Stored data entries
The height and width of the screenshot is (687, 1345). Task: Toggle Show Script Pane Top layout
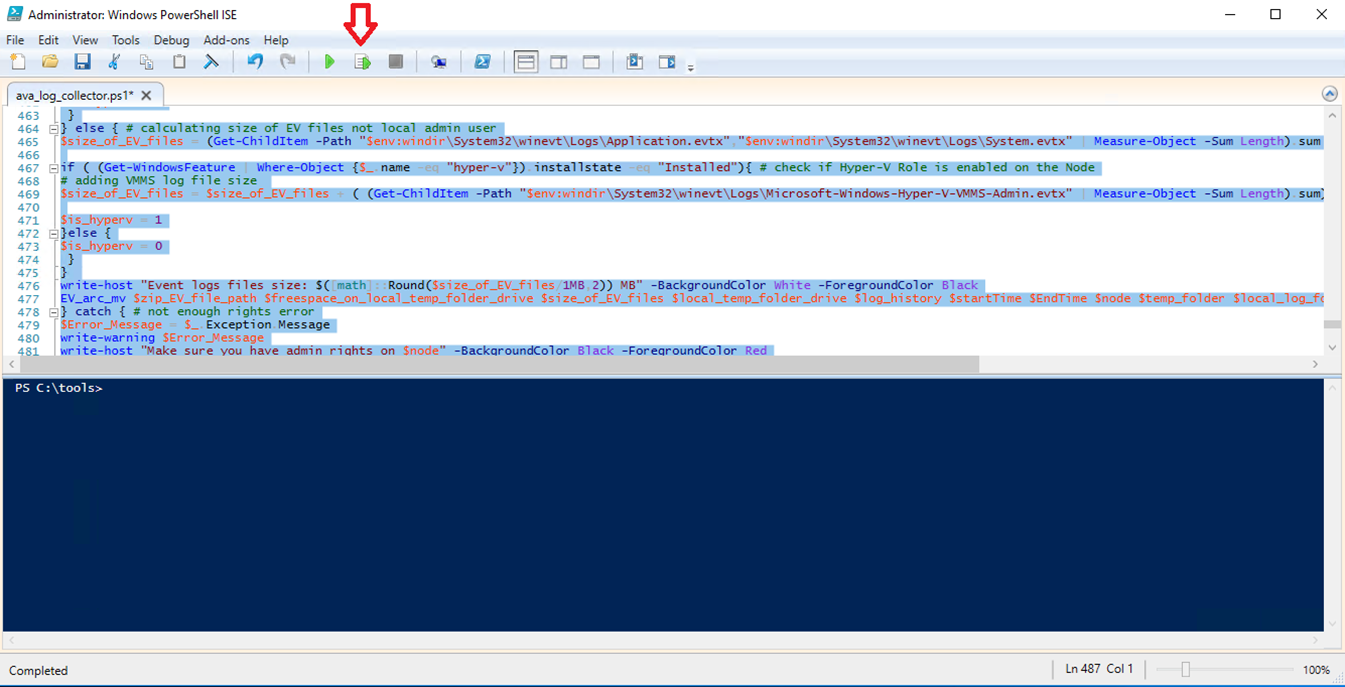pyautogui.click(x=526, y=61)
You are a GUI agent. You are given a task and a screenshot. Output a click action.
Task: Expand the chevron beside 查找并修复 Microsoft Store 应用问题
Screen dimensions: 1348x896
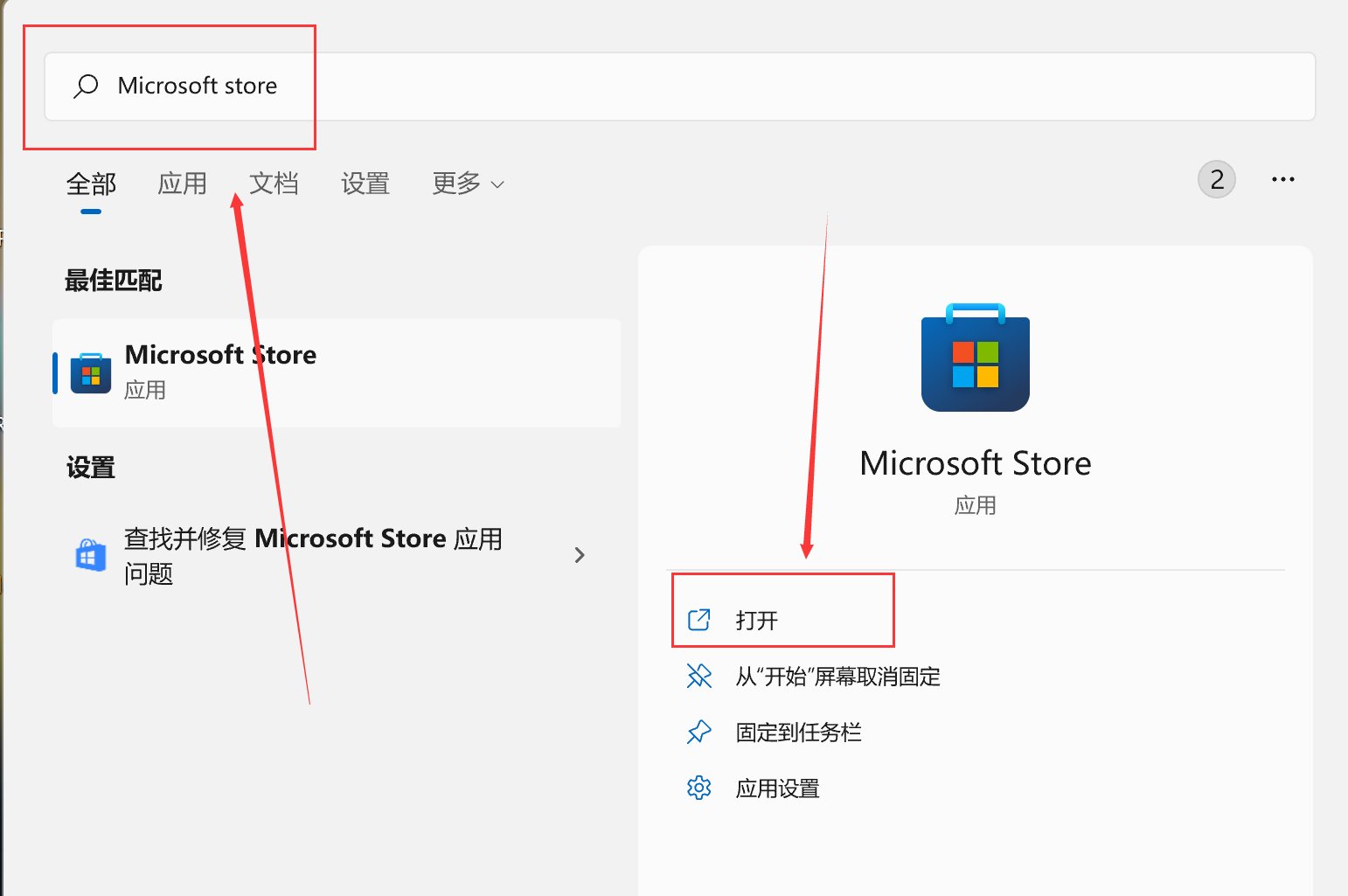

#### Your objective
Your answer must be the records exactly as they stand, with no pictures in it.

#### Response below
The height and width of the screenshot is (687, 1345). Task: Toggle Show Script Pane Top layout
pyautogui.click(x=526, y=61)
You are a GUI agent. You are given a task and a screenshot. Output a click action.
Task: Expand the chevron beside 查找并修复 Microsoft Store 应用问题
Screen dimensions: 1348x896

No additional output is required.